Pascal İspanyol kökenli ve sadece belediye başkanı değil, aynı zamanda kasabanın barının da sahibi. Şeriften çok daha aklı başında bir adam olduğu ortaya çıkıyor ama Aster hiçbir şeyi gözden kaçırmıyor; buna yerel gençlik ve Black Lives Matter protestoları da dahil.
Midsommar (2019) ve Hereditary (2018) filmlerinin yönetmeni, hem zarafet hem de kötülükle, Eddington'ı (Albuquerque'de çekildi) Amerikan toplumunun tüm kesimlerinin (korkmuş ve paranoyak beyazlardan yerli Amerikalılara, Afrikalı Amerikalılara ve Hispaniklere kadar) temsil edildiği bir masa oyununa dönüştürüyor. Hepsi yeni bir Vahşi Batı'nın parçası, Trumpizm ve alternatif internet gerçekleri kültü için verimli bir zemin .
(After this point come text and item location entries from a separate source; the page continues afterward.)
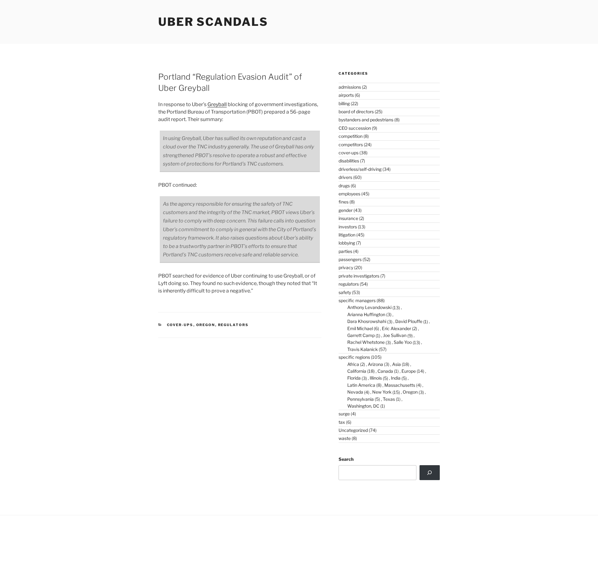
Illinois (376, 378)
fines (344, 201)
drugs (344, 185)
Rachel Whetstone (366, 342)
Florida (354, 378)
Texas (389, 399)
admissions (350, 87)
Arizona (375, 364)
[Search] (430, 472)
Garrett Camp (361, 335)
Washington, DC (363, 406)
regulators (233, 325)
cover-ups (180, 325)
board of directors (356, 111)
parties (345, 251)
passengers (350, 259)
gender (346, 210)
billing (344, 103)
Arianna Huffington (366, 314)
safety (345, 292)
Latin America (361, 385)
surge (344, 413)
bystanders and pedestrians (366, 119)
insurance (348, 218)
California (356, 371)
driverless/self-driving (360, 169)
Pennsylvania (360, 399)
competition (351, 136)
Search (346, 459)
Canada (385, 371)
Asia (396, 364)
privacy (346, 267)
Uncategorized (353, 430)
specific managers (357, 300)
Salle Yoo (403, 342)
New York (382, 392)
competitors (351, 144)
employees (349, 193)
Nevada (355, 392)
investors (348, 226)
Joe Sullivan (394, 335)
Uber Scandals (213, 22)
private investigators (359, 275)
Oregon (205, 325)
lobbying (347, 242)
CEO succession (355, 128)
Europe (408, 371)
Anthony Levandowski (369, 307)
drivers (345, 177)
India (396, 378)
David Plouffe (408, 321)
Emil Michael (360, 328)
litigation (347, 234)
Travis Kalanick (362, 349)
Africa (353, 364)
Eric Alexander (396, 328)
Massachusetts (399, 385)
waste (345, 438)
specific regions (354, 357)
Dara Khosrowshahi (366, 321)
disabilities (349, 160)
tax (342, 422)
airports (346, 95)
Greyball (217, 104)
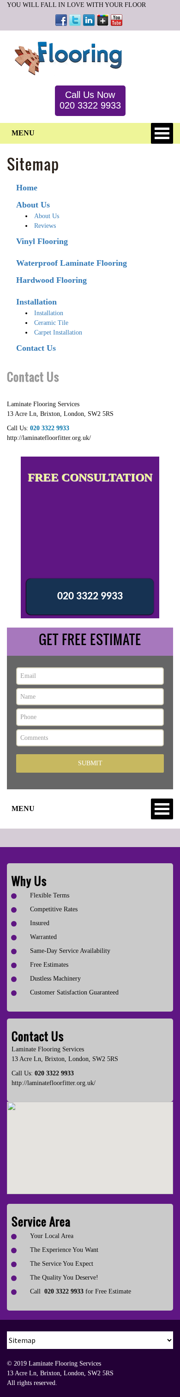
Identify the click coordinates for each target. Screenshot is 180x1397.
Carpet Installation (58, 332)
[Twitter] (75, 20)
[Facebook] (61, 20)
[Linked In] (89, 20)
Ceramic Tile (51, 322)
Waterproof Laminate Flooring (71, 263)
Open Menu (162, 133)
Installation (36, 301)
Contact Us (36, 348)
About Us (33, 204)
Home (26, 187)
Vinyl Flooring (42, 241)
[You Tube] (116, 20)
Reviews (45, 225)
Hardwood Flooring (51, 280)
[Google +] (102, 20)
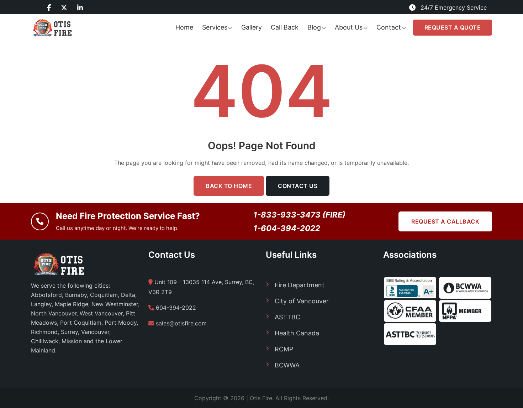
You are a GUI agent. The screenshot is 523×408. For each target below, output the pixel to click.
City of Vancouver (302, 301)
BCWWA (287, 365)
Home (184, 27)
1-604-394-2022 (286, 228)
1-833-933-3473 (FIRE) (299, 214)
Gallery (251, 27)
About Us (349, 27)
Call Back (285, 27)
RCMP (284, 349)
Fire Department (299, 285)
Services (214, 27)
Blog (314, 27)
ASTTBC (287, 317)
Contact (388, 27)
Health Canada (297, 333)
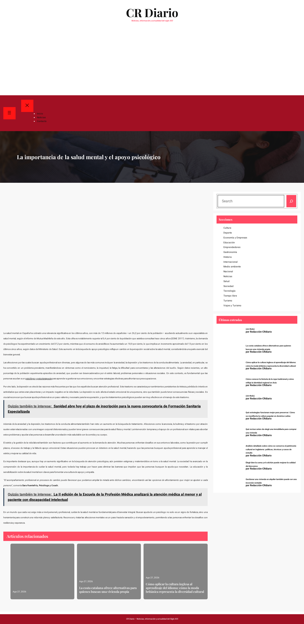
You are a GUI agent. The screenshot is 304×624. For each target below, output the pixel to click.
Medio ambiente (232, 266)
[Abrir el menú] (9, 113)
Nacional (228, 271)
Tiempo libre (230, 295)
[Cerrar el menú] (27, 106)
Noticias (227, 276)
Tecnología (229, 291)
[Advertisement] (152, 62)
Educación (229, 242)
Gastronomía (230, 252)
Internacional (230, 262)
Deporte (227, 232)
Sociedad (228, 286)
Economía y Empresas (235, 237)
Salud (226, 281)
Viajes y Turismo (232, 305)
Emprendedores (231, 247)
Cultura (227, 228)
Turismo (227, 300)
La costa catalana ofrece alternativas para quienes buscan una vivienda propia (108, 590)
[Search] (291, 201)
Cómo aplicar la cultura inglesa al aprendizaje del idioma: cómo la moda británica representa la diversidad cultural (175, 588)
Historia (227, 257)
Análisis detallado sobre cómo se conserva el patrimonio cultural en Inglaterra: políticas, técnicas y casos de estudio (271, 449)
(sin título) (250, 329)
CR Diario (152, 12)
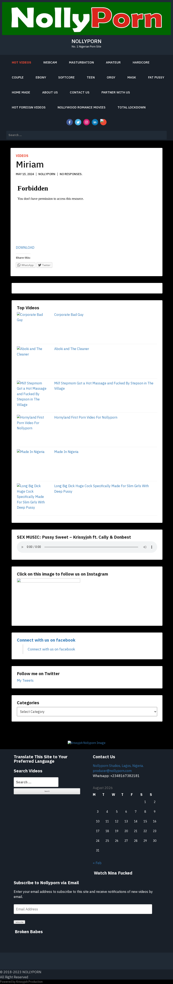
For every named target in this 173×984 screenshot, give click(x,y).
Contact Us (79, 92)
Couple (18, 77)
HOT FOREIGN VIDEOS (29, 107)
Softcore (66, 77)
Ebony (41, 77)
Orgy (111, 77)
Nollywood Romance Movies (81, 107)
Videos (22, 156)
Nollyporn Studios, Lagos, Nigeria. (118, 766)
Aster, haber ile yalanı birbirinden ayırt edemeyen sosyal medya ve televizyon dilini ustalıkla sunuyor. Örneğin arka planda bir televizyonda gazeteci ve aşırı sağcı kişilik Tucker Carlson görünüyor. Birkaç gün önce, tam da bu festivalde, Mesihçi Tom Cruise, son imkânsız görevinde gerçeği korumak zorunda kalırken, bu cuma, tam tersi kutuptan gelen bir başka film, önümüzde bizi bekleyen kaosun nasıl demlendiğini hatırlattı.
Aster'in politik hicvi, önceki filmlerindeki psikolojik dehşet ve travmanın karanlık incelemelerinden uzaklaşıyor. Beau korktuktan sonra (2023) başkahramanının karanlık ruhuna takılıp kalan filmde, yapımcı bir kez daha Joaquin Phoenix ile çalışıyor. Her şeyin başına geldiği (karısı onu terk ediyor, kendisi covid'e yakalanıyor...) ve eski usul beyaz üstünlüğünü (maskelere hayır; silahlara evet) satanizmin yeni biçimlerine adanmış bir kasabanın dört sokağında sergileyen çok komik bir karakter yaratmayı başarıyor.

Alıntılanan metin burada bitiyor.